WRSL
- Corbin, Kentucky; United States;
- Frequency: 1600 kHz

Programming
- Format: Southern Gospel

Ownership
- Owner: Lincoln-Garrard Broadcasting Co., Inc.

History
- First air date: November 1, 1961
- Last air date: 2017
- Former call signs: WRSL (1962–2008); WKFO (2008–2011);
- Former frequencies: 1520 kHz (1961–2004)

Technical information
- Facility ID: 37559
- Class: D
- Power: 2,000 watts day; 27 watts night;
- Transmitter coordinates: 37°01′06″N 84°05′58″W﻿ / ﻿37.01833°N 84.09944°W

= WRSL =

Radio station in Stanford and Corbin, Kentucky (1961–2017)

WRSL (1600 AM) was a radio station licensed to Corbin, Kentucky, United States, broadcasting a Southern gospel format. The station was owned by Lincoln-Garrard Broadcasting Co., Inc., and broadcast from 1961 to 2017. The station moved to Corbin in 2004 after 43 years of broadcasting from Stanford, Kentucky.

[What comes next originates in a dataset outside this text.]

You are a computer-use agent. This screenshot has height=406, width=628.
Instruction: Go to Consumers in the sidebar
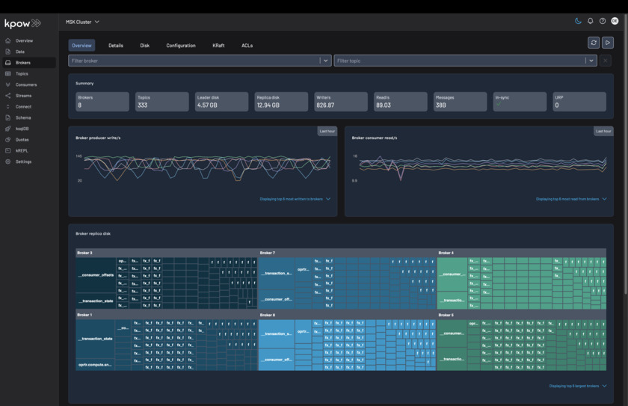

The station's license was surrendered on December 15, 2017, and cancelled by the Federal Communications Commission on February 26, 2018.

==History==
===The early years in Stanford===
WRSL went on air November 1, 1961, on 1520 kHz. The station was located halfway between Stanford and Lancaster on the farm of W. G. Morgan, one of the station's four owners, and broadcast with 500 watts during the day. The first initials of each of the four owners—W. G. Morgan, Ray Doss, S. C. Bybee, and Lanier Burchett—were reflected in the station's call letters. Blanchard had been a sales manager for WAIN at Columbia, but Morgan had no experience in radio; he was a funeral director and bank owner. The station initially had a block programming structure with a range of music formats. 1967 brought with it an FM extension, WRSL-FM 95.9; the two stations simulcast a country format for the next 15 years. Future Louisville television anchor and newspaper columnist Byron Crawford, a Stanford native, worked at WRSL while in high school.

Calvin C. Smith bought out Morgan and Bybee's shares in 1965, followed by Burchette's in 1969. Under Smith's ownership, an entertainment complex was built on the WRSL property, including a restaurant with two meeting rooms seating 200 and 75, known as the Frontier Dinner Theatre. The dinner theatre closed by 1976, when its restaurant equipment was sold at auction in order to convert the building to other uses. Just two months later, however, the dinner theatre reopened under the management of Jim and RubyAnn Cooper Gaskin, who also took over the operations of WRSL-AM-FM. The theatre closed again in 1979.

===Under Gaskin ownership===
The Gaskins ran WRSL-AM-FM until 1982, when health reasons forced Jim Gaskin to relinquish operations; owner Cal Smith then operated WRSL, typically with a southern Gospel format, until his death at the age of 55 from pancreatic cancer in 1987. His wife, Ruth, ran the station until she retired in 1994 and sold it to their son, John Smith. While the FM embarked on a signal upgrade and frequency change, the AM station changed its format to contemporary Christian. The AM station continued to share local news and weather with its sister FM outlet.

In 2001, WRSL-FM, hoping to trade on its expanded regional broadcast area, became WXKY; the next year, Smith opted to lease out all of the FM station's airtime to the Educational Media Foundation, which began programming Air 1. The local programming that had been airing on both frequencies migrated exclusively to 1520 AM.

===The Corbin years===
In 2004, land adjacent to the station was sold for the construction of a Walmart Supercenter; as construction proceeded on the new retail development, WRSL went off the air in late November after crews inadvertently cut underground utility cables to the station. The station property, also up for sale, was sold, and it was announced that the radio station was moving from Stanford to Corbin. Lincoln County was left without local radio until WPBK signed on in 2006; Lincoln-Garrard currently has operational control of WPBK. A local street in Stanford near the former Frontier Dinner Theatre is also still known as WRSL Road.

While in Corbin, WRSL operated at 1600 kHz. From 2008 to 2011, the station bore the call letters WKFO and broadcast a talk format as "Information 1600"; it was in common operation with new station WKFC (101.9 FM).

===End of operations===
WRSL ceased operation in late 2017, and on December 15, Lincoln-Garrard Broadcasting Company surrendered the license to the Federal Communications Commission.